Quando l’atleta si trova nella fase di ritorno alla partecipazione, già discussa in precedenza, dovrebbe allenarsi e sviluppare la propria capacità di gestire tutte le richieste che dovrà affrontare una volta che avrà raggiunto con successo il ritorno allo sport. Pertanto, quando si pianifica un programma di riabilitazione, si consiglia di iniziare pensando alla fine. Determinate esattamente ciò che sarà loro richiesto e lavorate a ritroso fino a quando non avrete raggiunto le capacità attuali dell’atleta.

Il ritorno allo sport non è né l’unico giorno in cui un atleta torna al proprio sport, né semplicemente le ultime settimane della sua riabilitazione. Piuttosto, è l’intero processo per riportare un atleta allo stato in cui si trovava prima dell’infortunio. Questo processo inizia nel momento in cui l’atleta viene messo fuori causa da un infortunio.
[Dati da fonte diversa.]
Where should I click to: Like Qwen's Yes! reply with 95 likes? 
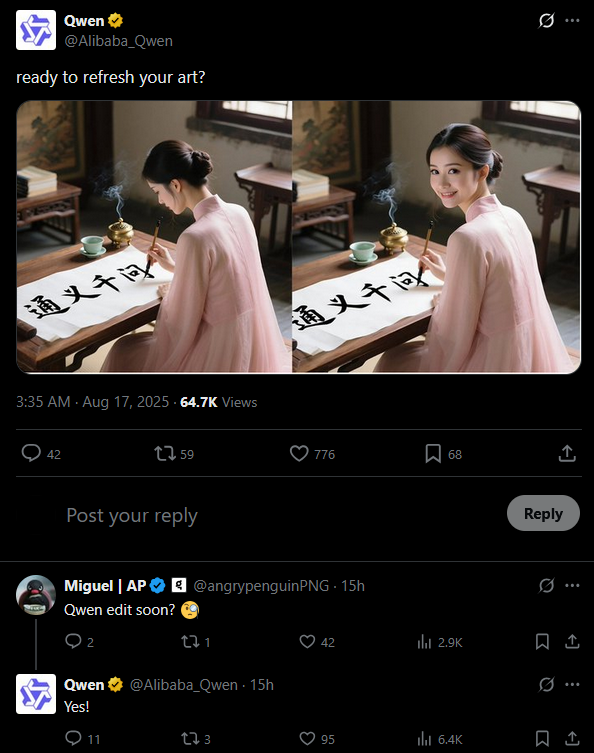pos(307,738)
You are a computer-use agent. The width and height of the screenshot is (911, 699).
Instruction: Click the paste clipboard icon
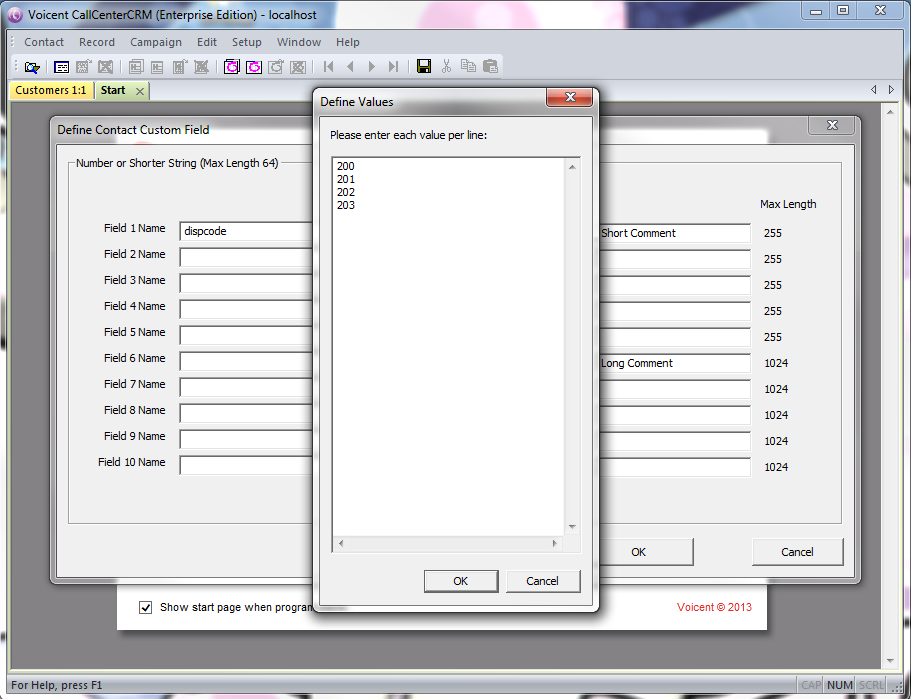pos(490,67)
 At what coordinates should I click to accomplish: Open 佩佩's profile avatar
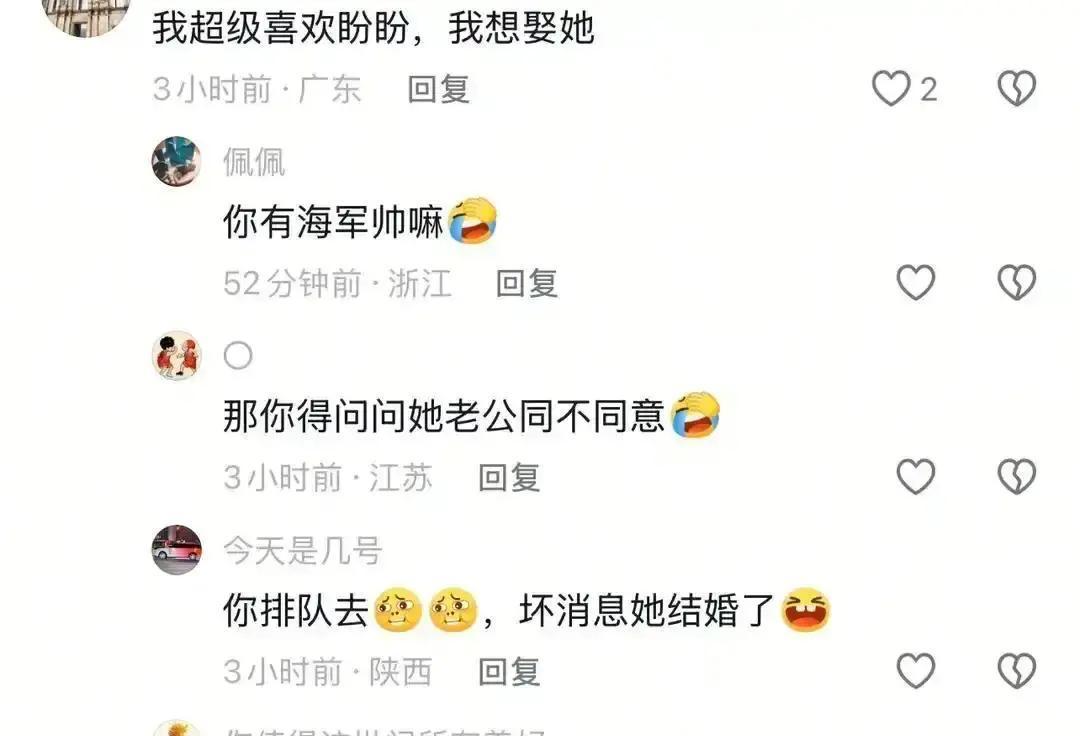point(177,162)

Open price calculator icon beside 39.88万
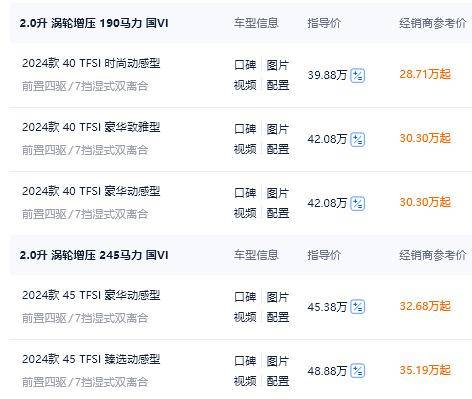point(358,75)
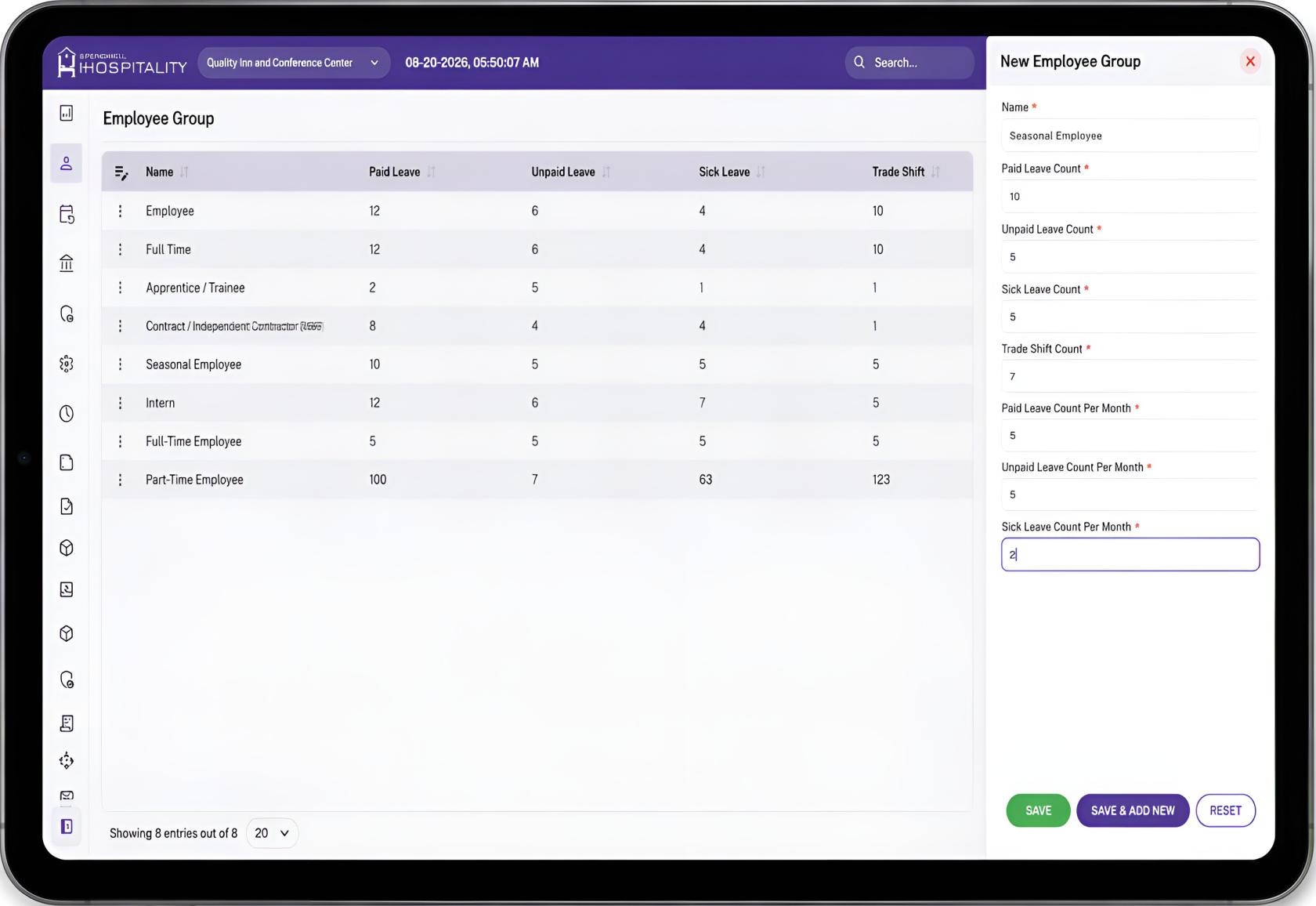Click the SAVE & ADD NEW button
1316x906 pixels.
click(x=1133, y=810)
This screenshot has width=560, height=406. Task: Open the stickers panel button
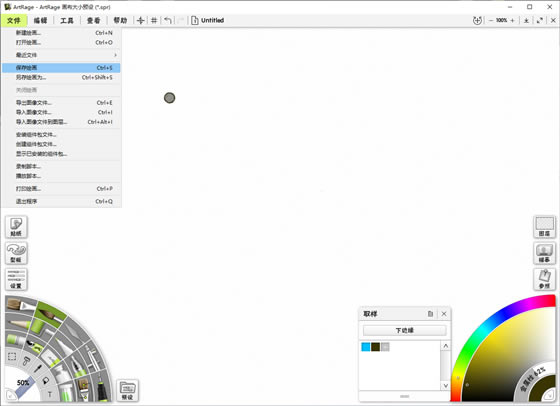point(16,227)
Quando ci viene chiesto “quando posso giocare di nuovo”, possiamo utilizzare il framework StARRT, il modello biopsicosociale e la gestione del carico per aiutarci a comunicare all’atleta e a tutte le altre parti interessate che si tratta di un processo altamente individualizzato che si estende ben oltre le sole fasi di guarigione dei tessuti. Questi strumenti ci consentono di continuare quel dialogo durante tutto il programma di riabilitazione e valutare continuamente la prontezza di un atleta per il ritorno allo sport.